The wolf’s thought rang with contempt for grass-eaters, but there was an element of dread behind it. I pondered it. The Fool’s charm was a charm against predators; it was logical it would not bother the man bonded to the warhorse.

Before I could follow that thought further, the cat returned with the man behind her. She sat down at his side, insufferably pleased with herself, and fixed us with a very uncatlike stare. The big man stared too, not at the defiant Fool, but past him at my wolf.

“There you are. We’ve been waiting for you,” he said slowly.

Nighteyes would not meet his gaze, but the big man’s words fell on his ears and came to me. “I have your friends, you treacherous coward. Will you betray them as you’ve betrayed your Old Blood? I know you’re somewhere with the Prince. I don’t know how you vanished, nor do I care. I say only this to you. Bring him back, or they die slowly.”

The Fool stood up between the man and my wolf. I knew he spoke to me when he said, “Don’t listen. Stay away. Keep him safe.”

I could not see past the Fool, but the shadow of the big man loomed suddenly larger. “Your hedge-witch charm means nothing to me, Lord Golden.”

Then the Fool’s flying body crashed suddenly into my battered wolf, and my Wit-bond to him vanished.

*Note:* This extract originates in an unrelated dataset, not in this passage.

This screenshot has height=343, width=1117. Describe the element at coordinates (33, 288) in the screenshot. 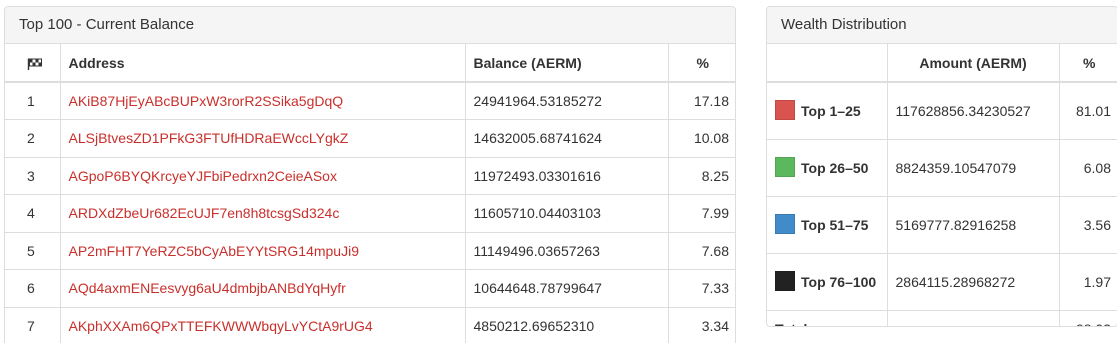

I see `rank-cell: 6` at that location.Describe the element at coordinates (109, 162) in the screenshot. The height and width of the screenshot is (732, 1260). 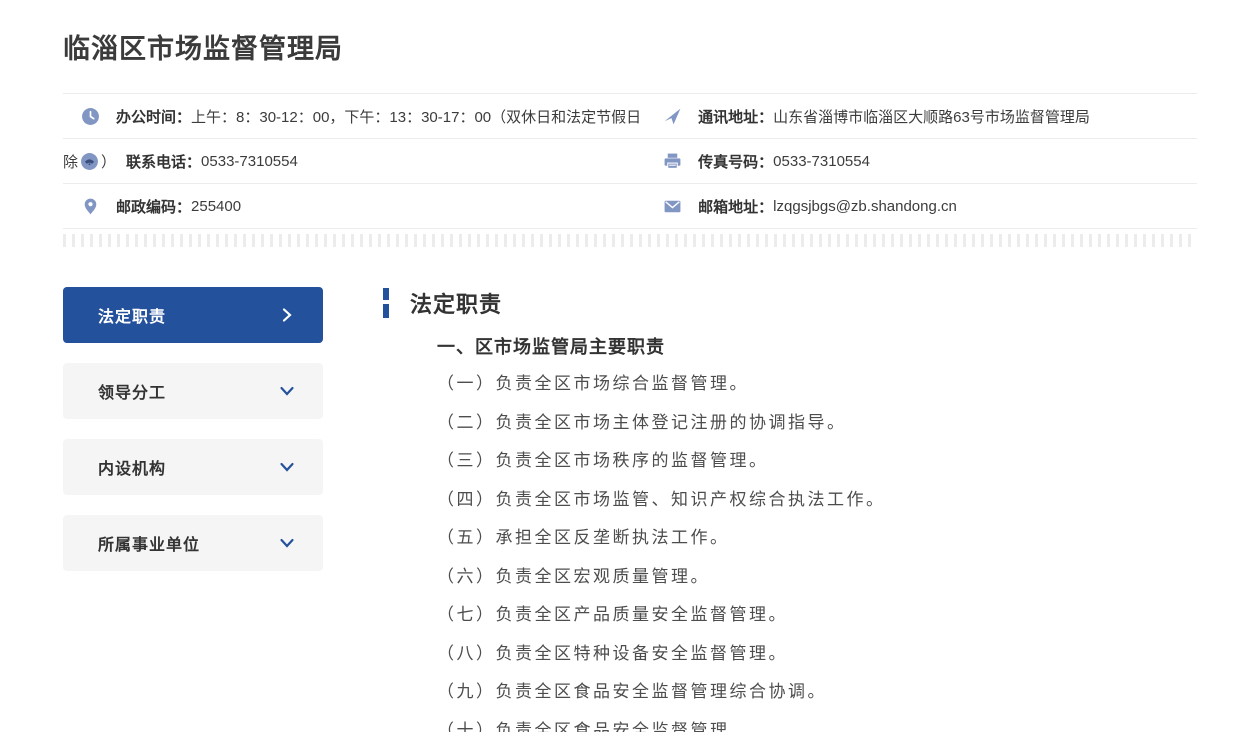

I jolted awake. I leapt to my feet, but all I saw was the graying of dawn and the empty beach. I heard only the cries of seabirds wheeling overhead. In my sleep, I had drawn my body up into a ball for warmth, but now I shook with something that was not cold. Sweat sheathed me and I was breathing hard. Sleep had fled completely. I stared out over the sea, my dream still vivid in my mind. I did not doubt the reality of it. I took a long, shuddering breath. The tide was rising again, but had not quite peaked. I sought in vain for some sign of a Skill-pillar thrusting up from the waves. I would have to wait until afternoon, when the water would be at full ebb. I dared not wonder what would happen to the Fool and Nighteyes in the intervening hours. If luck sided with me, the retreating waves would bare the pillar that had brought us here, and I would go back to them. The Prince would have to manage here on his own until I could return for him.

If the retreating water did not reveal the pillar I refused to consider what that might mean. Instead, I focused on the problems I could solve right now. Find food and eat it. Keep up my strength. And break the woman’s hold on the Prince. I turned to the still-sleeping boy and nudged him firmly with my foot. “Get up!” I grated at him.